Professor Hui Kam Man is currently serving as Deputy Group Director (Translational Research) at SingHealth.  He is also a Principal Investigator at the Division of Cellular and Molecular Research, National Cancer Centre Singapore.  In addition, he holds Adjunct Professorships with the Program in Cancer & Stem Cell Biology, Duke-NUS Graduate Medical School and the Dept of Biochemistry, Yong Loo Lin School of Medicine.  Besides being a Joint Research Director at the Institute of Molecular and Cell Biology (IMCB), Prof. Hui also holds an Adjunct Senior Investigator position at the Singapore BioImaging Consortium (SBIC), A*STAR. 

Prof. Hui, a Singaporean, received his BSc and MSc from the Dept of Bacteriology & Public Health, Washington State University, Pullman, USA and his PhD in Immunology, Northwestern University School of Medicine, Chicago, U.S.A.  Prior to Singapore, Prof.
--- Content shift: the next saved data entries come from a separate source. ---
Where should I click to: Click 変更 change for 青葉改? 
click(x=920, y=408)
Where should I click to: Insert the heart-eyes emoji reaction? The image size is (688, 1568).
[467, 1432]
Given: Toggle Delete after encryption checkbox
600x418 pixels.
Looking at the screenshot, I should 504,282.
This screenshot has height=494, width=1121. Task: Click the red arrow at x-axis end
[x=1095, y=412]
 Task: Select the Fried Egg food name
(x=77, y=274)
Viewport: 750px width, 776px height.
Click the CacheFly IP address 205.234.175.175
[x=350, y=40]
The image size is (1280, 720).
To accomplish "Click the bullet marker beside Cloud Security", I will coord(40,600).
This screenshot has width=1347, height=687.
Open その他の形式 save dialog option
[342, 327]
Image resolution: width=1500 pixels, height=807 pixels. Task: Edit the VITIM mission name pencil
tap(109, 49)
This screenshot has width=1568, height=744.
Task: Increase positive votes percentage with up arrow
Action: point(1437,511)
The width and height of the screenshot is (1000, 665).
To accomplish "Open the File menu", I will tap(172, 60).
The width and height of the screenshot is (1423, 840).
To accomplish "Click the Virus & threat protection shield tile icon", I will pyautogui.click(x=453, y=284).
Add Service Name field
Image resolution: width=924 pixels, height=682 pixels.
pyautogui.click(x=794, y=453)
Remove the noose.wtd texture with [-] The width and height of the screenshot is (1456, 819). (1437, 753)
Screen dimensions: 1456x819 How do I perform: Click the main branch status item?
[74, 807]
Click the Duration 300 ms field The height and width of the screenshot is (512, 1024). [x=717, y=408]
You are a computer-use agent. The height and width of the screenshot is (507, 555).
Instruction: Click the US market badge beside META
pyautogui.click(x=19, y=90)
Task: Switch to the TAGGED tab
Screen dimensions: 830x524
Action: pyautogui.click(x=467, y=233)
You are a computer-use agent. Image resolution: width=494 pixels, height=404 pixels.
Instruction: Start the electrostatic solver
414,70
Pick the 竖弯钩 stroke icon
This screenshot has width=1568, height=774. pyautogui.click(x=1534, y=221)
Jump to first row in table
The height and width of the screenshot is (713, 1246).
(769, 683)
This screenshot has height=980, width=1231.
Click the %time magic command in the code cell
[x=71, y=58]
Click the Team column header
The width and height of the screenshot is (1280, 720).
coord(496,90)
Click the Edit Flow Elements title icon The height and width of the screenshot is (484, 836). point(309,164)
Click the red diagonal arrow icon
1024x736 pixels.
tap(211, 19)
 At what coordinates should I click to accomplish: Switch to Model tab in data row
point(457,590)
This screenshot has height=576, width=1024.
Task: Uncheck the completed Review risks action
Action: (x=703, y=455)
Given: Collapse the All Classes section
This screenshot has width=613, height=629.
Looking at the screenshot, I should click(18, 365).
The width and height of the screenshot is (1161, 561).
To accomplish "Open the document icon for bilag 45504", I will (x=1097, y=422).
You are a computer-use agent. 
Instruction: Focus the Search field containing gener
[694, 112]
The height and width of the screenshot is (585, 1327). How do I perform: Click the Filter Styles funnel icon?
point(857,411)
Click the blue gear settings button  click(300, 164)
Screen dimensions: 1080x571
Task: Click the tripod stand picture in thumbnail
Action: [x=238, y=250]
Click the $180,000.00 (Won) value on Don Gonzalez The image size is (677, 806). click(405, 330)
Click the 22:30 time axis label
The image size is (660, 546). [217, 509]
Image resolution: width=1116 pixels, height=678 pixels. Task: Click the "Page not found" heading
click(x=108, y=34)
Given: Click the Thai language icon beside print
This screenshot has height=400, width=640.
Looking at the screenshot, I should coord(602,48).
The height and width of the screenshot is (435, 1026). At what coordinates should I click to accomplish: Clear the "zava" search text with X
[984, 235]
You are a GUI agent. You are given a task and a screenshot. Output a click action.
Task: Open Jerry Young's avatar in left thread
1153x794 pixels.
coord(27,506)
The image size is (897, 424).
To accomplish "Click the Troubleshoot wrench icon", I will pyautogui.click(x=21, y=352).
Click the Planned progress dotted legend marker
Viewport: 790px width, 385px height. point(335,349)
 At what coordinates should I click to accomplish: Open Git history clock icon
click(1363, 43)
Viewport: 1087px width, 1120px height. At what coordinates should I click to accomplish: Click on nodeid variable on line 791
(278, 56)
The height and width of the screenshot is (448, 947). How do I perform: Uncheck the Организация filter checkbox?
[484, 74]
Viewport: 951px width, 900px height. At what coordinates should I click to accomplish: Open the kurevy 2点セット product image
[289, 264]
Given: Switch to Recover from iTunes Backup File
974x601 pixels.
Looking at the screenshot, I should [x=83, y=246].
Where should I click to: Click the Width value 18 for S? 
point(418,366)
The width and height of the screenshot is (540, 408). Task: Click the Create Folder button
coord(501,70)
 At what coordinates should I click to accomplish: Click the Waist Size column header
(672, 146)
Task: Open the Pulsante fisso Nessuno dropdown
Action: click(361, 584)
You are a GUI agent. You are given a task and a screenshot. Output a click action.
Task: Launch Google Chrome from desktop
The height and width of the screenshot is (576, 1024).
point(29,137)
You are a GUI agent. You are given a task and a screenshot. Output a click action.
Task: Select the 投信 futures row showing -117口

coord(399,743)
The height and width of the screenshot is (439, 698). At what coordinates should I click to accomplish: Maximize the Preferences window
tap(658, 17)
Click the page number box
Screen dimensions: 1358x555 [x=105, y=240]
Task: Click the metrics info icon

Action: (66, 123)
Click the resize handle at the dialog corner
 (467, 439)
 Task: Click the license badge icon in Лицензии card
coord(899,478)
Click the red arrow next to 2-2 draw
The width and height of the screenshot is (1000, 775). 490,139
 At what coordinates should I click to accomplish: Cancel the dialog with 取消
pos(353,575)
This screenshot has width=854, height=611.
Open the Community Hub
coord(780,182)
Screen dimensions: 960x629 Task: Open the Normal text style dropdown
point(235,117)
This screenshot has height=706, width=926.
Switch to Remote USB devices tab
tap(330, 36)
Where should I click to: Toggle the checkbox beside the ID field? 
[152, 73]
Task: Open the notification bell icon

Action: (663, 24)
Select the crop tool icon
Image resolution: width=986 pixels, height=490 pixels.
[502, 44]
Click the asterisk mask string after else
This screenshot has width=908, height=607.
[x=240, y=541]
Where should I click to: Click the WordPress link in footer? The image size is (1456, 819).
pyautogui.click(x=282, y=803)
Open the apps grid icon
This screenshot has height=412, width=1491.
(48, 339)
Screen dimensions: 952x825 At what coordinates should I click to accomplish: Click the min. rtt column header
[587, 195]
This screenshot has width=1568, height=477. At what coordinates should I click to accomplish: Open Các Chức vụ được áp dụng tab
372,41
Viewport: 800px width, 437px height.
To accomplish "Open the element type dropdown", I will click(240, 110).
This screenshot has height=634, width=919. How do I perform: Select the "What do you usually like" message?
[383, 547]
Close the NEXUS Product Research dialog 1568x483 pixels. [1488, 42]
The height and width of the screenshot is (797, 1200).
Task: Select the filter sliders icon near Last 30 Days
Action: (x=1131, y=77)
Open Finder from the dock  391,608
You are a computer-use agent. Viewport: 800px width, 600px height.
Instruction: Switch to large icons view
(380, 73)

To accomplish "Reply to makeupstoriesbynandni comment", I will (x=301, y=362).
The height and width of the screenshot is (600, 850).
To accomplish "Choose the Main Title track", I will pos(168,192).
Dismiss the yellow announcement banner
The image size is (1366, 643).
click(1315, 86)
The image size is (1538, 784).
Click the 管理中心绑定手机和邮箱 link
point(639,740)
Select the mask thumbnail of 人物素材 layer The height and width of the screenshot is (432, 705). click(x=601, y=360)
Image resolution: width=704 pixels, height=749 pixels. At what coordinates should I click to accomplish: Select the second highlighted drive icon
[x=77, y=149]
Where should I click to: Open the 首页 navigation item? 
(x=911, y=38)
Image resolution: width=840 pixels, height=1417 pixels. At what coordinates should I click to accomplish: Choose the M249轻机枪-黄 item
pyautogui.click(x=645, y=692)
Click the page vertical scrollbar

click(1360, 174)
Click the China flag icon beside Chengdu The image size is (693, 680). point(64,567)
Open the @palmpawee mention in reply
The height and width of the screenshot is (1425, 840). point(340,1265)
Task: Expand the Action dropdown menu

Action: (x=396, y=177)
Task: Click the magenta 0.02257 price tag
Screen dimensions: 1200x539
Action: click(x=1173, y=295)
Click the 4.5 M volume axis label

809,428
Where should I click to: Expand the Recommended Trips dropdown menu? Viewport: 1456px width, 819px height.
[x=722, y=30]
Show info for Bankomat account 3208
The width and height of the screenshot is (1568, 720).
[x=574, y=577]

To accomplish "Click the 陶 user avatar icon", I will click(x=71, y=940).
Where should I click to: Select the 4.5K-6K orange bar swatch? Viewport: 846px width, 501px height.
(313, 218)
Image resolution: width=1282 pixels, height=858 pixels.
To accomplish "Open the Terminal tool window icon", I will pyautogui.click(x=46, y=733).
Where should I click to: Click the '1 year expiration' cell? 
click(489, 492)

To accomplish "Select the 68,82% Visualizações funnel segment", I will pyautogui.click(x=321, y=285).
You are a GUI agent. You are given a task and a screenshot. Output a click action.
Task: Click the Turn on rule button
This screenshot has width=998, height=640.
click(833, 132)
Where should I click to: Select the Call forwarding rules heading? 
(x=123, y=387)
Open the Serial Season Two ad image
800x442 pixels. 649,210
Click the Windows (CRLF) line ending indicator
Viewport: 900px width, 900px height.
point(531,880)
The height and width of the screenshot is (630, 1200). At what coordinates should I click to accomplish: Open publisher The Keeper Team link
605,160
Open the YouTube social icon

Hui was employed at the Royal London Hospital, Whitechapel Road, London; and as a scientific member at the MRC National Institute for Medical Research, Mill Hill, London, United Kingdom.  Prof Hui was awarded the Fellowship of The Royal College of Pathologists, FRCPath (UK) in 2001 and the Singapore National Science Award (now the President's Science Award) in 1996 for his work in cancer genes and therapy.
    Human Cancer Genomics and Therapeutics

Primary liver cancer is the fifth most common cancer worldwide and hepatocellular carcinoma (HCC) accounts for over 85% of all primary liver cancers and hence, HCC is a worldwide health threat. The clinical management of advanced and metastatic HCC is challenging on many counts. Besides largely occurs within a background of underlying chronic liver disease and cirrhosis, HCC is a phenotypically and genetically heterogeneous polyclonal disease and resistant to most conventional chemotherapy.  Early manifestation of HCC is characteristically slow growing with few symptoms, and HCC is therefore often diagnosed at an advanced stage.  Surgery currently offers the only possibility of long-term survival for HCC patients. Unfortunately, recurrence occurs in more than two-thirds of these patients and confers a dismal prognosis. 
Despite recent advances in the prevention and treatment of human HCC, the prevalence of HCC, continues to grow.  We employ unbiased genome-wide strategies to survey relevant human HCC tissues to identify key molecular probes and genes/pathways that are altered in HCC and to explore how changes in these genes and gene regulation affect the carcinogenesis of HCC in order to learn how to manipulate these pathways to combat HCC. 

Recently, we have systematically gathered molecular evidence and provided clinical corroboration of these data to discover molecular biomarkers that, independently from clinical risk factors, can provide clinically meaningful avenues for designing strategies to decipher the underlying molecular networks leading to HCC, to diagnosis early stages of HCC and to predict treatment outcomes. Specifically,

1. We perform functional genomic studies to decipher the molecular differences between cancerous and normal liver tissues to identify novel diagnostic and prognostic biomarkers relating to human hepatocellular carcinoma.

2. To better understand the molecular roles of these biomarkers in the carcinogenesis of human hepatocellular carcinoma.

3. To design and build novel diagnostic platforms for human hepatocellular carcinoma using these novel biomarkers.

4. To design and perform animal experimentation to validate novel viral- and drug-mediated therapies for human hepatocellular carcinoma.

5. To design and generate cancer-specific vaccines for human hepatocellular carcinoma.